Reproduce the items below verbatim, from the line containing "640x363 pixels. At" through the line containing "click(214, 627)".

— START OF Supplied material —

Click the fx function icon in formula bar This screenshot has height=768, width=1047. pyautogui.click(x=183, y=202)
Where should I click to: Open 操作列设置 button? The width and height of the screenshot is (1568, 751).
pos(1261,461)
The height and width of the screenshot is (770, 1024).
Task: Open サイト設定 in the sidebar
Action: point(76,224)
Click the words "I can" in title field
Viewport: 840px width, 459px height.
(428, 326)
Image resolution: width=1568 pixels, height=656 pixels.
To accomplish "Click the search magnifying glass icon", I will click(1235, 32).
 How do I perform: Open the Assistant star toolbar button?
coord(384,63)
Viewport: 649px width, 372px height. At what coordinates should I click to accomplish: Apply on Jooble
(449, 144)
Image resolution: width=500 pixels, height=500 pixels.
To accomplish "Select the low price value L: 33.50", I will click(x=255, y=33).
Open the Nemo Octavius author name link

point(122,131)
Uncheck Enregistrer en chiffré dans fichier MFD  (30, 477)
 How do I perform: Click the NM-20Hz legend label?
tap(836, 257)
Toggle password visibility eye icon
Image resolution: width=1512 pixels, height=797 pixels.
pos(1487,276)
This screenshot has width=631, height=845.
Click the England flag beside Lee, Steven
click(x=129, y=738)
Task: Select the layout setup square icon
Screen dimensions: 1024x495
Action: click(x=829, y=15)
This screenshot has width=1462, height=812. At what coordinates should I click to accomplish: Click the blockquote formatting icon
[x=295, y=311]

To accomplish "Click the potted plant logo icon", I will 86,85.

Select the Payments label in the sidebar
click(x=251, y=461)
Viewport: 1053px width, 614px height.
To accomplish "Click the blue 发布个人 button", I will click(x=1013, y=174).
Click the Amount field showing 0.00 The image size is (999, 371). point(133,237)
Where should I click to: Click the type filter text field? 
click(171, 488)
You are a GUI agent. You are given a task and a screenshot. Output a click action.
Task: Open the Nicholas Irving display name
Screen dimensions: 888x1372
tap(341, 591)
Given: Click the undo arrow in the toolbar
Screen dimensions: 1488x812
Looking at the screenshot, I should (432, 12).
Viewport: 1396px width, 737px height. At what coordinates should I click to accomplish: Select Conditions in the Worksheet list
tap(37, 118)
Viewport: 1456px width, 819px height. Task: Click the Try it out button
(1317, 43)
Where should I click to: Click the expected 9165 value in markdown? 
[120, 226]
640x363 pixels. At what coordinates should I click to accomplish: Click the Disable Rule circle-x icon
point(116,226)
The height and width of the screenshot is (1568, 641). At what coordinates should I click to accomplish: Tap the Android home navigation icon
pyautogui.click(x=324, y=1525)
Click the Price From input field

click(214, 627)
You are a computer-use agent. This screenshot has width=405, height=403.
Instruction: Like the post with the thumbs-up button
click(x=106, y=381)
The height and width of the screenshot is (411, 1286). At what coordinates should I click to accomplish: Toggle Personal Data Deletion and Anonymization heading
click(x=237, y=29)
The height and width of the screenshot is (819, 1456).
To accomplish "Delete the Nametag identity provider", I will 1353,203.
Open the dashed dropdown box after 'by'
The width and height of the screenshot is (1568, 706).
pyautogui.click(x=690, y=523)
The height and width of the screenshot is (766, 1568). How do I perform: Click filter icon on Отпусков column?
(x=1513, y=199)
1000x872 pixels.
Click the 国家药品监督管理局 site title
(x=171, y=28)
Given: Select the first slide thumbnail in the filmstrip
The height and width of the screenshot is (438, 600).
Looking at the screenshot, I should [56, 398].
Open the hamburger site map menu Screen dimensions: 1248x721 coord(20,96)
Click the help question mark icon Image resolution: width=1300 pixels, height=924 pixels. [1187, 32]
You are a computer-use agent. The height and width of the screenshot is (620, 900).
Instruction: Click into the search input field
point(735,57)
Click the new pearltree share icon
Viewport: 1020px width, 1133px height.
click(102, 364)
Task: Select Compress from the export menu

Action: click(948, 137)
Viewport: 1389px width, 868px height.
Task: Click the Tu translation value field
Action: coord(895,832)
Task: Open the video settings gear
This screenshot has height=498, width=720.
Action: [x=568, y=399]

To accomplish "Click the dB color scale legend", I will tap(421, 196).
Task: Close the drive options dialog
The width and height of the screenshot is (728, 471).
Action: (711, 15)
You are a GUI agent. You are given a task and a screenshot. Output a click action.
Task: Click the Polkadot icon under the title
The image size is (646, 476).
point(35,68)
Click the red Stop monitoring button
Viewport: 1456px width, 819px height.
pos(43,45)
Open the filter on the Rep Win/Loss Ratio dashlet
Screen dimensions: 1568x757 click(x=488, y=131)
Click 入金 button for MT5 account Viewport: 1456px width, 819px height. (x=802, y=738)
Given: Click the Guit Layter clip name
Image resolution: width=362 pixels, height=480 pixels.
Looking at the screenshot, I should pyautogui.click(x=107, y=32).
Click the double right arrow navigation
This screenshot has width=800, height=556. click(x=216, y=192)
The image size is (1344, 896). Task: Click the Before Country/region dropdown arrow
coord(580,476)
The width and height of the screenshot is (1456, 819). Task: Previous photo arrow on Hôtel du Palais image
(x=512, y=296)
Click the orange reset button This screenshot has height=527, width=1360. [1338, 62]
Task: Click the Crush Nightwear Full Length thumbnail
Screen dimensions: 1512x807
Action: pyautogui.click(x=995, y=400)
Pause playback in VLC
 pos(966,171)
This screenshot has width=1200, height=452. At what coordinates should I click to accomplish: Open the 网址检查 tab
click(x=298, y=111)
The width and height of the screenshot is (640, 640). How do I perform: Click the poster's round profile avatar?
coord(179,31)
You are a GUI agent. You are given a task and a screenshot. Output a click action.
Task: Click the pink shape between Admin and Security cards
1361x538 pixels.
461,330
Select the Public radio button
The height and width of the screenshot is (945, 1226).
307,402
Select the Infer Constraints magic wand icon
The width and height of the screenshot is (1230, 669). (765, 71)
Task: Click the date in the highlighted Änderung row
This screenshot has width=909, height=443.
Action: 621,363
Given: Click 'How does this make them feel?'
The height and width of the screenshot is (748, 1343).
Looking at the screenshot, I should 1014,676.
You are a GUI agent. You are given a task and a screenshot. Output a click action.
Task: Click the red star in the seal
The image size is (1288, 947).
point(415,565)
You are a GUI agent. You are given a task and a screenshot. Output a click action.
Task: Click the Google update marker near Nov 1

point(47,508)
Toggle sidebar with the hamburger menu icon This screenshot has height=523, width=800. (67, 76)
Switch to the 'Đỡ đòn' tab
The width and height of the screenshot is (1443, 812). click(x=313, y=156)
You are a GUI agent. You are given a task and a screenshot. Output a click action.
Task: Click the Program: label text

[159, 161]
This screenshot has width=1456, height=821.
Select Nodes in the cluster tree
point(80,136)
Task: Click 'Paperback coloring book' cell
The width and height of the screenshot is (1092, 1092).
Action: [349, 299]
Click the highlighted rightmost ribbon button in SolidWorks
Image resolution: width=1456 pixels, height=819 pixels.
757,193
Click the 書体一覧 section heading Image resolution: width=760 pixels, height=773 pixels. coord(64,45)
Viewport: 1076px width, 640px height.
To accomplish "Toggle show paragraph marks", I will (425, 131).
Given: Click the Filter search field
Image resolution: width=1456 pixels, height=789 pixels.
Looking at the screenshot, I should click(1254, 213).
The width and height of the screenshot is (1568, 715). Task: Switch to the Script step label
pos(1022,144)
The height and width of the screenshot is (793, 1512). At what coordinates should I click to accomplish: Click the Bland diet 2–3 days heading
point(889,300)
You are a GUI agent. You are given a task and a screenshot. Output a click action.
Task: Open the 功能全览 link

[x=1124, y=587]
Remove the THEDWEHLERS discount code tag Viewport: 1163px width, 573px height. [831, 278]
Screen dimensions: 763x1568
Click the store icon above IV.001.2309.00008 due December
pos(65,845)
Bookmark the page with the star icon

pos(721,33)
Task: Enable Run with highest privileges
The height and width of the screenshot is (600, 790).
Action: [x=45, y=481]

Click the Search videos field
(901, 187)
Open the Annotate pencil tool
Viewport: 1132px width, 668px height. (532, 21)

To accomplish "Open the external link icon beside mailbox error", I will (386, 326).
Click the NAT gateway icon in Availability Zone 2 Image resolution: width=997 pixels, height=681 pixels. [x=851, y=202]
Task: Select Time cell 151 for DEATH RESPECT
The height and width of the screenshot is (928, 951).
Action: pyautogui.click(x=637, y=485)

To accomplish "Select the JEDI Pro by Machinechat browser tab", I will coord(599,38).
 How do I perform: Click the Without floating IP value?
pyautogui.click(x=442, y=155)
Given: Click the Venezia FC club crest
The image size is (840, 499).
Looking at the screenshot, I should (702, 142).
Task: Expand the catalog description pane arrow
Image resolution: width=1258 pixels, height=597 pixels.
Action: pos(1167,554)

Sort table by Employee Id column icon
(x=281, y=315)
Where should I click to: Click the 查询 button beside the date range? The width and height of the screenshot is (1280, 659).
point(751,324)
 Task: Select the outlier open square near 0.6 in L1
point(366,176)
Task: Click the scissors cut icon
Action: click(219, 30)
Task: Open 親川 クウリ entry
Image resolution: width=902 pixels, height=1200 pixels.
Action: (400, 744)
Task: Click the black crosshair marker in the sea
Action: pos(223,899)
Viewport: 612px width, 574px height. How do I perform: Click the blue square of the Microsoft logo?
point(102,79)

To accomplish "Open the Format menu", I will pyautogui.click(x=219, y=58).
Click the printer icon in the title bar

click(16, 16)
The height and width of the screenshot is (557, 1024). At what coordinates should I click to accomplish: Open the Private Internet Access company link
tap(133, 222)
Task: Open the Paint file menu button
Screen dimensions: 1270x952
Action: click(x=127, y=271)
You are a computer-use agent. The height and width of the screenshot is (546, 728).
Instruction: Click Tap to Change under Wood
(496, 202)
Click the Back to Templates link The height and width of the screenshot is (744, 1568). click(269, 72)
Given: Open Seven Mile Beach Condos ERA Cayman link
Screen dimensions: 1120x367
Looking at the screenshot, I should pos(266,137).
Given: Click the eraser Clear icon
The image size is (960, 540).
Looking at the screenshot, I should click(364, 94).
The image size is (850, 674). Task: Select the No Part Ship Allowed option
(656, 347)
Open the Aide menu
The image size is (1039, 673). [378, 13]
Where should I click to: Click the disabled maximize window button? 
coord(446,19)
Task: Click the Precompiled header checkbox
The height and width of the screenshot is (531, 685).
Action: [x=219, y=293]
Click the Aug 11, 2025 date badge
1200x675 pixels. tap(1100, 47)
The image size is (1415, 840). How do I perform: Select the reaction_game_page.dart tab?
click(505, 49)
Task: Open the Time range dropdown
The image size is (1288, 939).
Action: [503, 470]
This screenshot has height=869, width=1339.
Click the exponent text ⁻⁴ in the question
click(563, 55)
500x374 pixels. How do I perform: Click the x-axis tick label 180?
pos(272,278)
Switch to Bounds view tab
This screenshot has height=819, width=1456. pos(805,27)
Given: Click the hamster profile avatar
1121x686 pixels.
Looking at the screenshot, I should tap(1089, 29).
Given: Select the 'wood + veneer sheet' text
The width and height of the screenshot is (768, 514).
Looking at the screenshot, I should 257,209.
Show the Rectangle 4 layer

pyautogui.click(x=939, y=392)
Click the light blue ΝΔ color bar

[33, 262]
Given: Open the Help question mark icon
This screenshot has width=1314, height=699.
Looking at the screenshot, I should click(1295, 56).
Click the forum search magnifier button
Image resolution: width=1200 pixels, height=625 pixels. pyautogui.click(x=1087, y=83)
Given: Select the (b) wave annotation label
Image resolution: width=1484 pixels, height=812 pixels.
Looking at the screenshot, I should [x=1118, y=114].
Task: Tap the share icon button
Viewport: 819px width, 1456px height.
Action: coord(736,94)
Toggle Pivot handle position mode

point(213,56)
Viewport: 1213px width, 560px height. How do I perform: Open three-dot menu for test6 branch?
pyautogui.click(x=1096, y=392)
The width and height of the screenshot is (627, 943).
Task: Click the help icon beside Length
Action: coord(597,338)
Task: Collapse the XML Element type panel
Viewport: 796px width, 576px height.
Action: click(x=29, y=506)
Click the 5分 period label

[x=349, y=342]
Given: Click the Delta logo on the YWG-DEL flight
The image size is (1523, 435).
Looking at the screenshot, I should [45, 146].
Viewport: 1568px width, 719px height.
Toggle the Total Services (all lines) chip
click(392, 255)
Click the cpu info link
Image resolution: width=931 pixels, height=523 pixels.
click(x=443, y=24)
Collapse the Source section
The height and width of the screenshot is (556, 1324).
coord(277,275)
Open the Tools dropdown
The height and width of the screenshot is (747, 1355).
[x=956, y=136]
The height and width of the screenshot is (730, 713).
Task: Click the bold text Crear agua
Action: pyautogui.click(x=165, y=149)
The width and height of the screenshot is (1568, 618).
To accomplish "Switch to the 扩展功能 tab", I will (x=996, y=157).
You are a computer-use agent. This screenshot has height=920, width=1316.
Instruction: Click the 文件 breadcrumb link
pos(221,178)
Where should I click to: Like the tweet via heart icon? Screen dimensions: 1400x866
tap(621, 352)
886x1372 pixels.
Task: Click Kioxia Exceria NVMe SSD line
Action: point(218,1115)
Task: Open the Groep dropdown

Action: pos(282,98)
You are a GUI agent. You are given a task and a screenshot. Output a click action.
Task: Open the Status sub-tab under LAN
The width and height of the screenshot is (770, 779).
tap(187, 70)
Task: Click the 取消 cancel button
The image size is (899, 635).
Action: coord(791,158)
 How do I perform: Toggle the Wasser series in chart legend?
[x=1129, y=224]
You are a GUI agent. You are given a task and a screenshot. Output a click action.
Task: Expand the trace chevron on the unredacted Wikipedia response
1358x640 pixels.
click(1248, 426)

— END OF Supplied material —

■ Output for this exercise
640x363 pixels. At what coordinates should I click to accomplish: Click the Disable Rule circle-x icon
point(116,226)
The height and width of the screenshot is (1568, 641). At what coordinates should I click to accomplish: Tap the Android home navigation icon
pyautogui.click(x=324, y=1525)
Click the Price From input field

click(214, 627)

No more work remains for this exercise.